One I have kept for a very long time and one I have had trouble admitting. I do not like to drink. It seems like something easy to say to people, but it isn’t. It seems like it’s easy to go out and be accepted, but it isn’t. It has evolved into a secret. One that I have had to keep for a long time.
Let me set the record straight. I do enjoy maybe a beer occasionally, a glass of pink wine, even a mojito, but the only time I can enjoy them is during a meal. They usually cannot be finished without help from a friend. After drinking half, I usually end up offering the rest to whomever I’m with. Making the excuse of “I am too full to finish” or “It wasn’t the right choice of drink." I have sadly been questioned about my choice and even have lost many friends because of it.
One friend, in particular, comes to mind whenever I think of my secret.
When coming to college I had absolutely no one coming with me. Yes, people from my high school were also accepted into FSU but with a class of 808 students, you don’t really get close to too many people. The only person that I felt close with was this guy who was in band with me, George. George was my best friend in high school. I explicitly remember when my kitchen was getting remodeled my sophomore year he and I wrote in the wet cement where the new island was to be placed Kayla and George, best friends till the end.
I can remember him coming over for dinner many times a week. Us walking around the neighborhood talking about school and stories we had from the day. I loved George so much. Not in love with him but he was my person and I never wanted something to hinder that.
George, however, stopped being this person for me when I got my first boyfriend. He stopped coming over. He stopped talking to me. It became a situation where I would only see him in classes and after-school band practice. He was no longer my person but that doesn’t mean I ever stopped loving him. Once college came about we decided to hang out again.
The first night of fall semester, freshman year, he invited me to a party. At this party everyone around me was enjoying beers, shots, you name it, celebrating their first night of college and independence. I sat there with a red solo cup filled with cranberry juice passing it off as my own secret concoction. Pretending that I was partaking in this celebration the same way.
When it was time to leave nobody could stand, talk straight, even open both eyes at the same time they were so gone. I ended up having to drive the “designated driver’s” car in a town I had never been in before. Dropping off people at their respective homes. Wondering what would have happened if one of them had taken the wheel.
That next week I was in George’s dorm where we were talking about the party. He mentioned that he knew I drove home because I didn’t want anybody driving a car after drinking.
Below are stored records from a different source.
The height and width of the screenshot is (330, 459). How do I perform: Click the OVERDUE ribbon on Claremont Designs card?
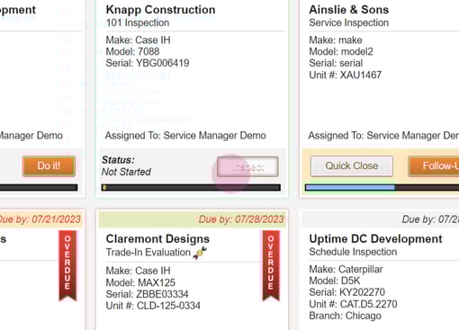(x=271, y=265)
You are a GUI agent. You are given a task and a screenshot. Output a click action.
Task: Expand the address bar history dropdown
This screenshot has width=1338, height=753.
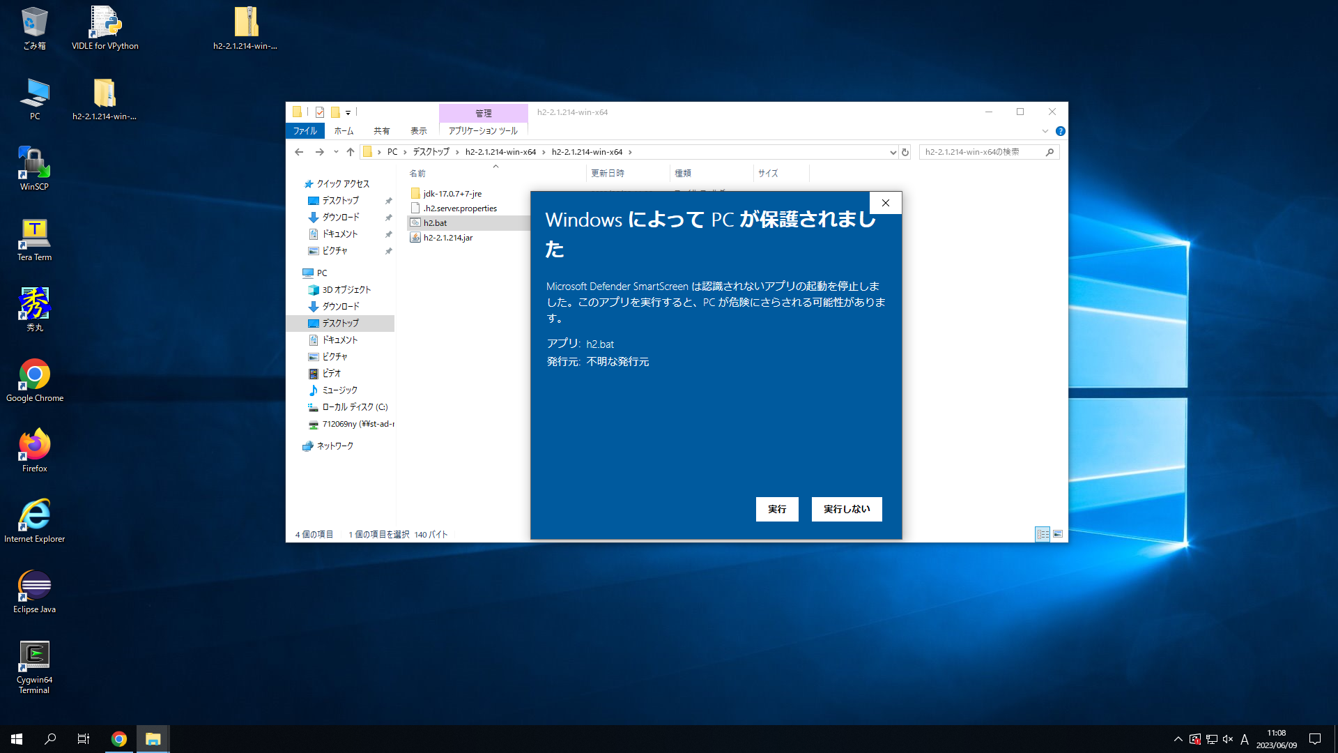click(893, 152)
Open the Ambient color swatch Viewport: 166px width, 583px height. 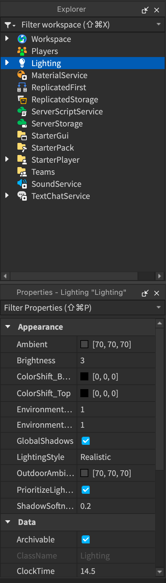click(x=84, y=344)
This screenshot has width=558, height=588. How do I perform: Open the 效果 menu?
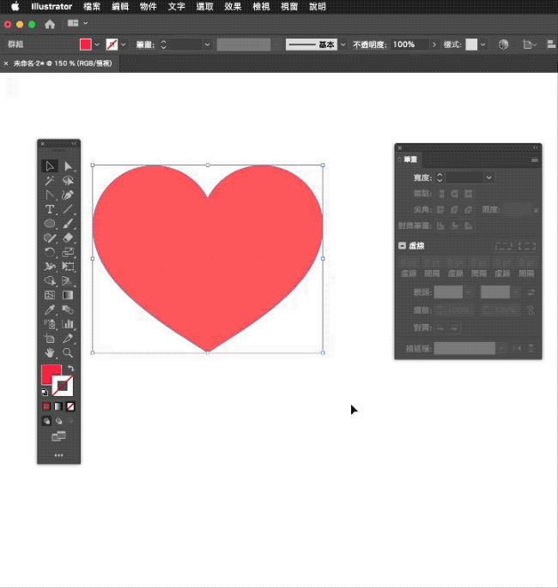point(233,6)
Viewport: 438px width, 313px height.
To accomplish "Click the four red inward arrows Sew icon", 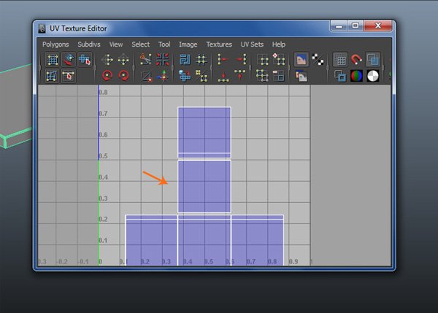I will point(163,60).
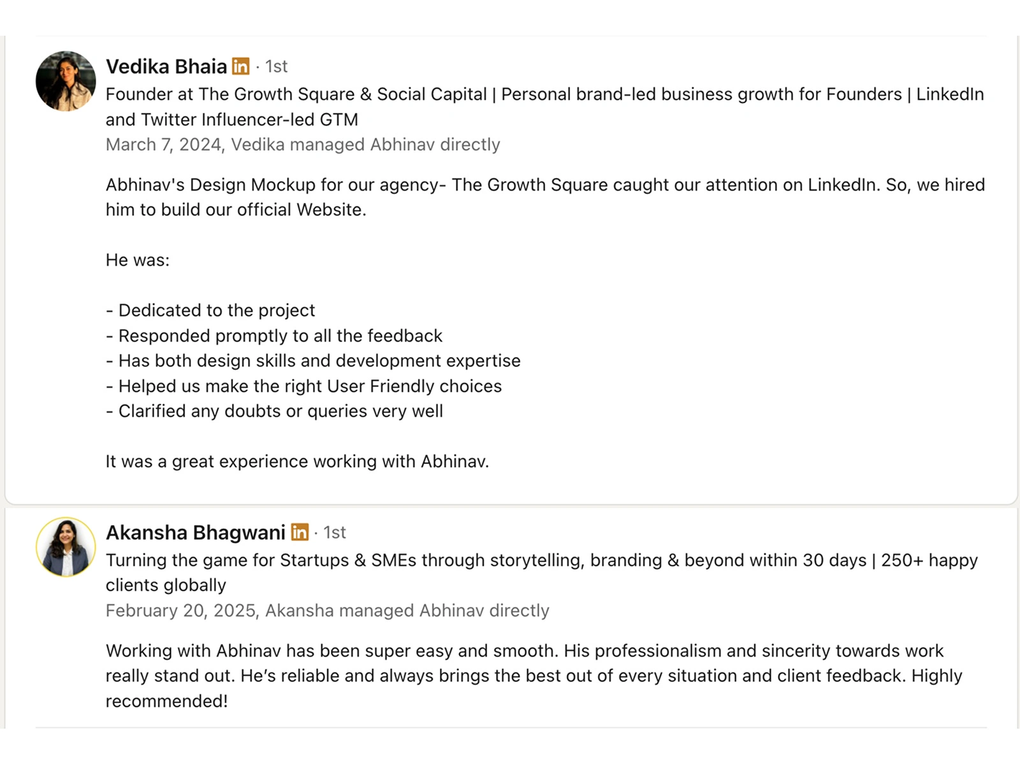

The next thing he said has not left my mind. It’s been three years and I still see this moment as if it were that same day so long ago. He looked down at his notebook in disgust and stated:
“You think you are so much better than everyone else because you don’t drink and party like the rest of us. You sit around and judge everyone.”
I never partied hard, drank, smoked in high school because of things. Because of the addiction that runs in my blood from not one but both sides of my family. Because of situations that have occurred with these substances. From witnessing people’s lives destroyed because of these substances. I don’t participate like others not because I judge but because of fear of what I could do to myself. Of what can happen to me so easily. Because I refuse a very dark shadow I try so hard to conceal come over me.
I sat before my former person holding back tears. He to this day doesn’t know how hurt I was by these words. After confiding in him. After telling him why I made this decision for myself. He said these things.
I made an excuse to leave.
I left.
I didn’t talk to him again.
Throughout the years I have made friends that have accepted this secret. They never push me to go beyond my limits. They gladly take the drink I secretly pass to them at parties and finish them on my behalf. They never judge me for my beliefs. I am lucky now. I always think back to George though. I always think about how things would be different if that never happened. If I had never shared my secret.